Lets check for multicolllinearity and plot the visuals for better analysis.
vif(lm_model)
## target_runs toss_decision result
## 1.192633 1.014956 1.177402
par(mfrow=c(2,2))
plot(lm_model)
1.Residuals vs Fitted Plot: This plot helps to check the assumption of linearity and homoscedasticity. Ideally, it supposed to be a random scatter of points. But there appears to be a slight pattern, indicating potential non-linearity or non-constant variance (heteroscedasticity) of residuals.
2.Normal Q-Q Plot: The purpose of this plot is to verify the assumption that residuals are normally distributed. If residuals are normally distributed, they should fall approximately along the reference line. The Q-Q plot deviates from the line at the ends, suggesting that residuals may have heavy tails and may not be normally distributed.
3.Scale-Location Plot: This plot shows if residuals are spread equally along the ranges of predictors (homoscedasticity). The pattern seen here, with the spread increasing for larger fitted values, indicates possible heteroscedasticity.
4.Residuals vs Leverage Plot: This helps to identify influential cases that might have an undue influence on the model. The plot indicates a few points with higher leverage, but they don’t appear to be influential enough to impact the regression line significantly.
coef_summary <- summary(lm_model)$coefficients
coef_summary
## Estimate Std. Error t value Pr(>|t|)
## (Intercept) 4.9518153 3.2667374 1.5158290 1.298574e-01
## target_runs 0.1414642 0.0176573 8.0116541 2.935078e-15
## toss_decisionfield -0.4158705 1.1367104 -0.3658544 7.145459e-01
## resultwickets -20.2523842 1.1763288 -17.2166014 7.757482e-59
Coefficient for target_runs: As the coefficient for target_runs is positive, it would suggest that higher target scores lead to a higher result margin, but this relation is not so strong as the coefficient is only 0.14. This might imply that teams tend to win by larger margins when chasing high scores sometimes.
Coefficient Insight: The coefficient for target_runs indicates that for every additional run in the target, the expected result margin increases by 0.14 runs.
resultwic_coef <- coef(lm_model)["resultwickets"]
cat("For each one-run increase in result margin, the result factor is expected to change by", resultwic_coef, "units.")
## For each one-run increase in result margin, the result factor is expected to change by -20.25238 units.

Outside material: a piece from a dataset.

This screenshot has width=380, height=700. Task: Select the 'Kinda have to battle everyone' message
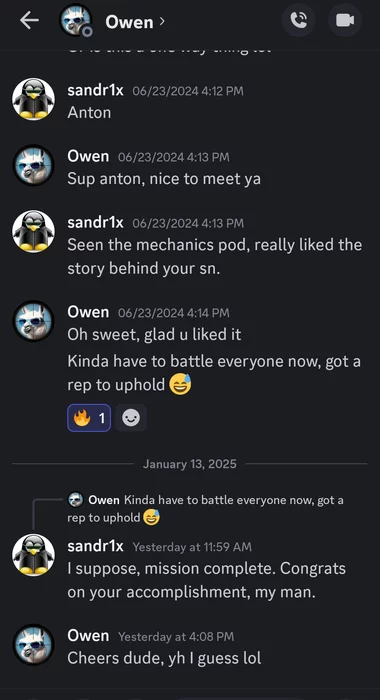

The model indicates that the result wickets coefficient is -20.25. This means that, holding all else constant, each additional run in result margin is associated with a decrease in the result factor with wickets by approximately 20 times. This is an unexpected relationship as one might assume that higher-result margin could command win by wickets i.e., the defending team wins, but the data suggests otherwise. This negative relationship could be due to a variety of market factors and requires further investigation.